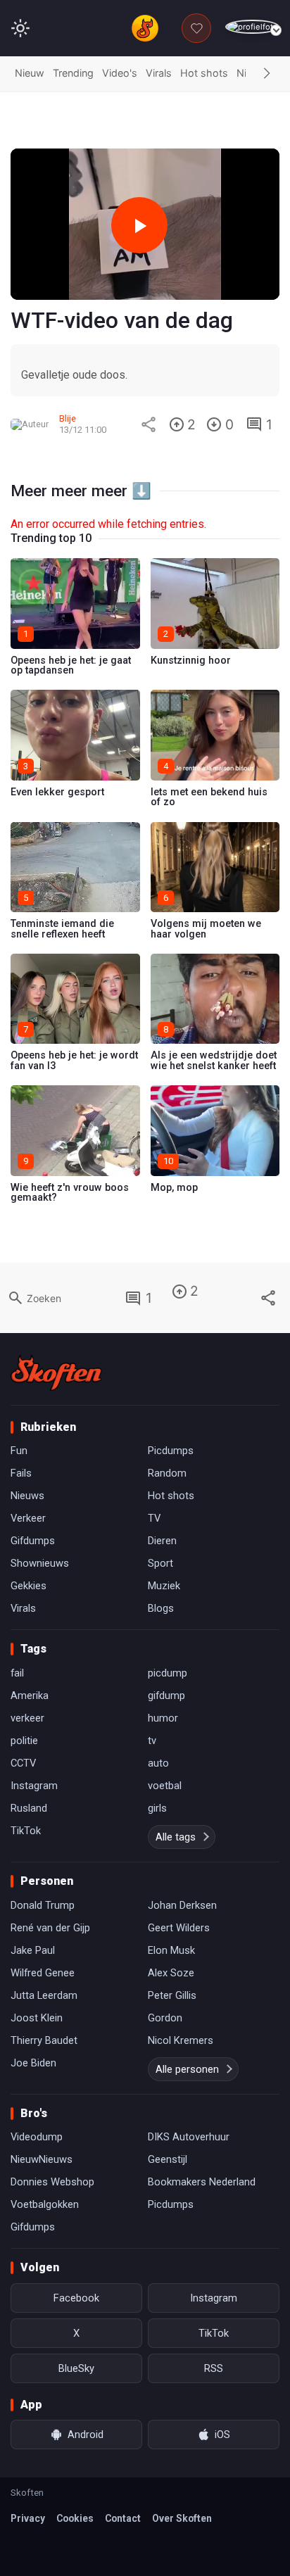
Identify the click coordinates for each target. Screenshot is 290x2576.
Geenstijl (167, 2159)
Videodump (37, 2136)
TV (154, 1518)
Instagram (34, 1785)
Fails (21, 1473)
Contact (123, 2518)
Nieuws (27, 1495)
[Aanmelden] (252, 27)
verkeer (27, 1718)
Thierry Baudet (44, 2040)
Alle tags (176, 1837)
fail (17, 1673)
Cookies (75, 2518)
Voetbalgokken (45, 2204)
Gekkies (28, 1585)
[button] (266, 73)
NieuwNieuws (41, 2159)
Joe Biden (33, 2063)
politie (24, 1740)
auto (158, 1763)
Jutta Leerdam (44, 1995)
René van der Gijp (50, 1927)
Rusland (29, 1808)
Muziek (164, 1585)
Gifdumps (33, 1540)
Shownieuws (40, 1563)
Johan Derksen (182, 1905)
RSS (213, 2368)
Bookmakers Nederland (202, 2182)
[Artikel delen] (148, 424)
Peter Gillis (172, 1995)
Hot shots (204, 73)
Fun (19, 1450)
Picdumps (171, 1450)
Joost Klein (37, 2018)
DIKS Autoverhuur (188, 2136)
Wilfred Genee (43, 1972)
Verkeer (28, 1518)
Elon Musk (171, 1950)
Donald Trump (43, 1905)
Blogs (161, 1608)
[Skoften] (56, 1372)
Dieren (162, 1540)
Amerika (30, 1695)
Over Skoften (182, 2518)
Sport (160, 1563)
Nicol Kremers (180, 2040)
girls (157, 1808)
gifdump (166, 1695)
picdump (167, 1673)
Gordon (165, 2018)
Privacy (28, 2518)
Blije (67, 418)
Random (167, 1473)
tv (152, 1740)
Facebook (76, 2298)
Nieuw (29, 73)
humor (163, 1718)
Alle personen (187, 2069)
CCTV (23, 1763)
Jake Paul (33, 1950)
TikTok (26, 1830)
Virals (159, 73)
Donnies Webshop (52, 2182)
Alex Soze (171, 1972)
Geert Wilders (179, 1927)
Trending (73, 73)
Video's (119, 73)
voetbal (165, 1785)
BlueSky (76, 2368)
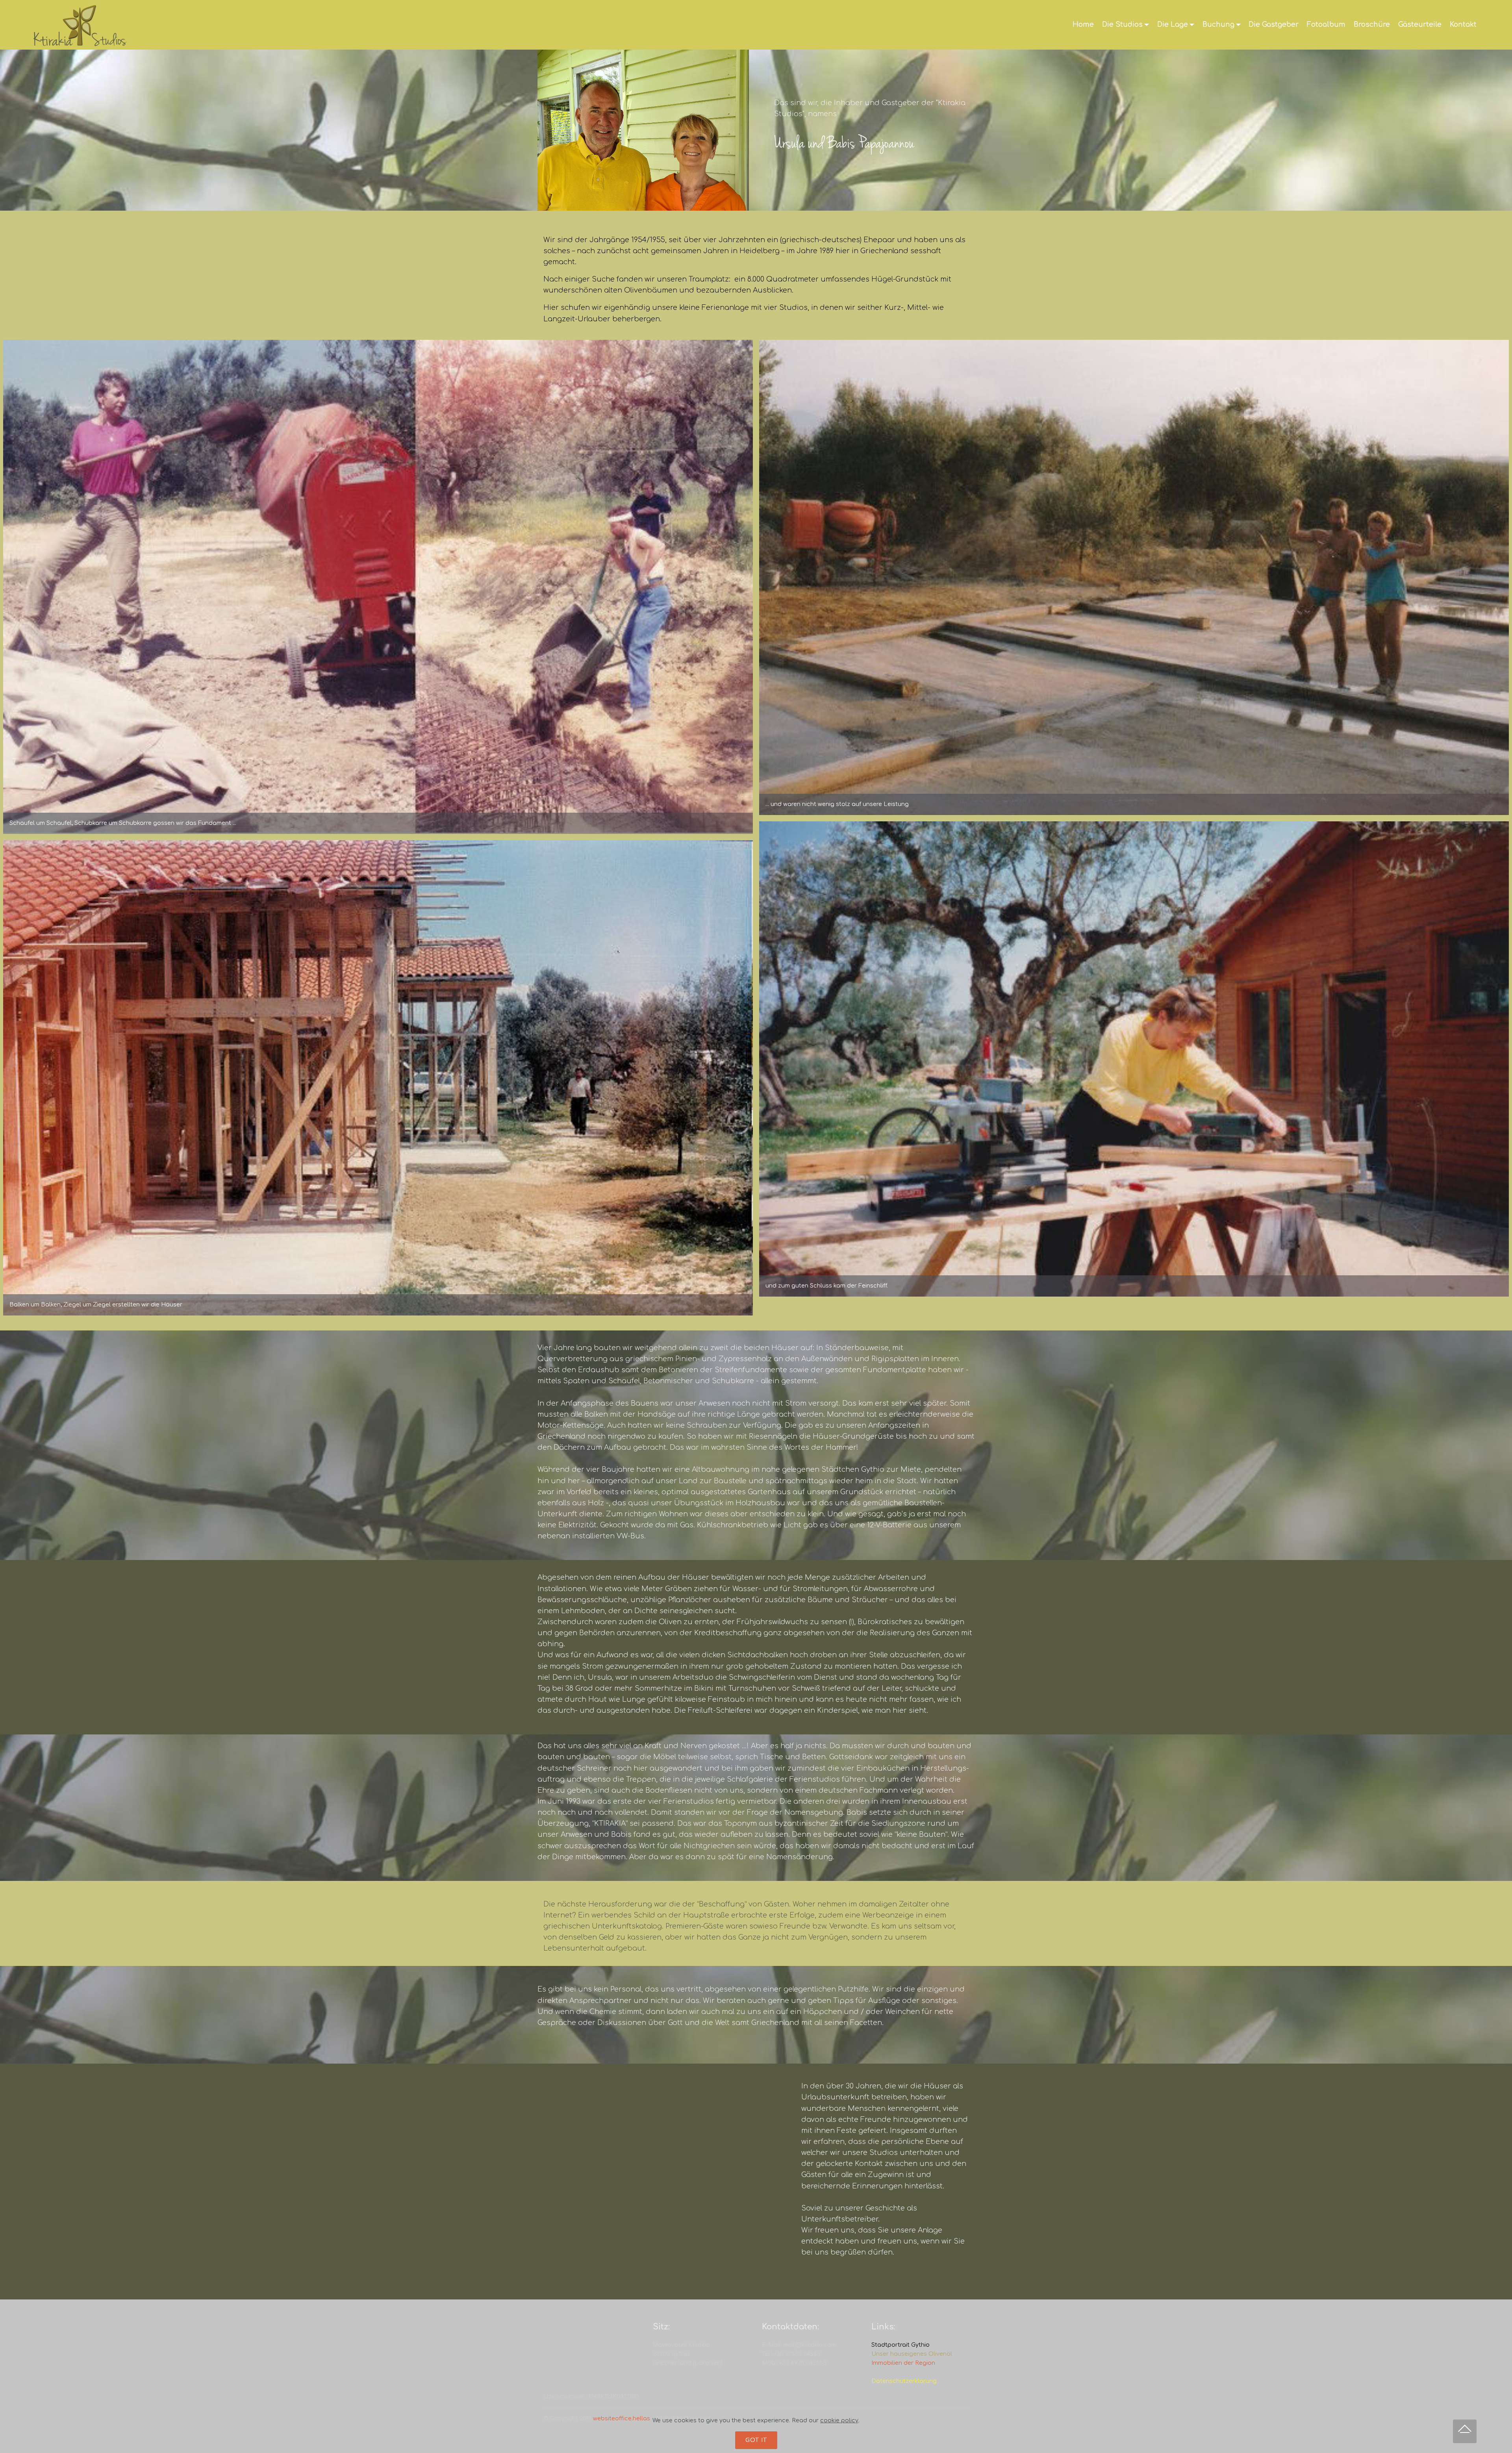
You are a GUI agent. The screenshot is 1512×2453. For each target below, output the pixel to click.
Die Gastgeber (1274, 24)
——————
### What the task requires
Each record must be returned exactly as it stands, and the images omitted.

### Response
Identify the click coordinates for each target. Screenshot is 290x2576.
Geenstijl (167, 2159)
Videodump (37, 2136)
TV (154, 1518)
Instagram (34, 1785)
Fails (21, 1473)
Contact (123, 2518)
Nieuws (27, 1495)
[Aanmelden] (252, 27)
verkeer (27, 1718)
Thierry Baudet (44, 2040)
Alle tags (176, 1837)
fail (17, 1673)
Cookies (75, 2518)
Voetbalgokken (45, 2204)
Gekkies (28, 1585)
[button] (266, 73)
NieuwNieuws (41, 2159)
Joe Biden (33, 2063)
politie (24, 1740)
auto (158, 1763)
Jutta Leerdam (44, 1995)
René van der Gijp (50, 1927)
Rusland (29, 1808)
Muziek (164, 1585)
Gifdumps (33, 1540)
Shownieuws (40, 1563)
Johan Derksen (182, 1905)
RSS (213, 2368)
Bookmakers Nederland (202, 2182)
[Artikel delen] (148, 424)
Peter Gillis (172, 1995)
Hot shots (204, 73)
Fun (19, 1450)
Picdumps (171, 1450)
Joost Klein (37, 2018)
DIKS Autoverhuur (188, 2136)
Wilfred Genee (43, 1972)
Verkeer (28, 1518)
Elon Musk (171, 1950)
Donald Trump (43, 1905)
Blogs (161, 1608)
[Skoften] (56, 1372)
Dieren (162, 1540)
Amerika (30, 1695)
Over Skoften (182, 2518)
Sport (160, 1563)
Nicol Kremers (180, 2040)
girls (157, 1808)
gifdump (166, 1695)
picdump (167, 1673)
Gordon (165, 2018)
Privacy (28, 2518)
Blije (67, 418)
Random (167, 1473)
tv (152, 1740)
Facebook (76, 2298)
Nieuw (29, 73)
humor (163, 1718)
Alle personen (187, 2069)
CCTV (23, 1763)
Jake Paul (33, 1950)
TikTok (26, 1830)
Virals (159, 73)
Donnies Webshop (52, 2182)
Alex Soze (171, 1972)
Geert Wilders (179, 1927)
Trending (73, 73)
Video's (119, 73)
voetbal (165, 1785)
BlueSky (76, 2368)
You are a GUI agent. The screenshot is 1512×2453. For each target below, output the pixel to click.
Die Gastgeber (1274, 24)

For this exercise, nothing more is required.